Please say whether each statement agrees with the pigeon loft thread, giving yes or no and quoting the deciding words: 1. The current loft holds 16 birds. 2. One reply suggests painting the dummy eggs white. 3. The poster actually plans to keep around 40 birds.

◆ Extract ◆
■ ■ ■ ■ ■ ■ ■

# is 13'x14'x7' big enough for 60 birds?



## Squeaker (Aug 9, 2012)

I'd like to adopt some birds and have enough room for about 60. My current loft holds 16 birds and the dimensions are 14'x3'x6', I plan on expanding what I already have. If this is enough room for them, what is the max # of birds I could keep to make sure I don't go over that #?

There is no room for an outdoor aviary, well possibly a small one, but not more than 3x3x3 hanging on the side or something.


----------



## hasseian_313 (Oct 31, 2009)

yah i think it would be what type of pigeons are you keeping in it it allso depends if your flying or breeding i would divided out and not keep all 60 togather


----------



## Squeaker (Aug 9, 2012)

hasseian_313 said:


> yah i think it would be what type of pigeons are you keeping in it it allso depends if your flying or breeding i would divided out and not keep all 60 togather


White homers, yes some fly, other do not. It will be divided. Would it be confusing for the flyers if the loft stayed in the same spot and the trap remained where it is, but we build it bigger?


----------



## Squeaker (Aug 9, 2012)

Will it be confusing for the flyers if I expand my loft to 3x the size it os now but keep the trap in the same spot?


----------



## Quazar (Jul 27, 2010)

As long as you let them watch Dr Who & explain the Time And Relative Distance In Space theory (TARDIS) to them.
Then they'll just think its bigger on the inside


----------



## Squeaker (Aug 9, 2012)

Umm, ssssssooooooo...... they'll be fine? Lol


----------



## conditionfreak (Jan 11, 2008)

Plenty big enough.


----------



## Squeaker (Aug 9, 2012)

How many would you say is the max number of birds so as to not over crowd them?


----------



## Crazy Pete (Nov 13, 2008)

60 would be close to over doing it and if you plane on breeding any later you would have to expand.
Dave


----------



## Squeaker (Aug 9, 2012)

Crazy Pete said:


> 60 would be close to over doing it and if you plane on breeding any later you would have to expand.
> Dave


Thank you, great to know. We actually only plan on having around 40. 60 is more in case we end up with some accident babies over the upcoming years. We have already done it once. He thought I switched the eggs for dummys..... I thought he switched them and tah-dahhh BABIES! lol. Thankfully if we do end up with too many accidents, we always get people asking to buy our white birds, so we wouldn't have to look far for homes


----------



## Crazy Pete (Nov 13, 2008)

Well maybe you should paint your dummy eggs light brown the birds wont care then you will be able to see if they are switched.
Dave


----------



## Squeaker (Aug 9, 2012)

Good idea. I found some online that are tan, they were $9 for 12 eggs, so I saved myself the effort of painting them lol


----------

■ ■ ■ ■ ■ ■ ■

◆ Dataset content ◆
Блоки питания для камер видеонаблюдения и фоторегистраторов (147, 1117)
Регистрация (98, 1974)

■ ■ ■ ■ ■ ■ ■

◆ Written answer ◆
1. Yes: "My current loft holds 16 birds"
2. No: "paint your dummy eggs light brown"
3. Yes: "We actually only plan on having around 40."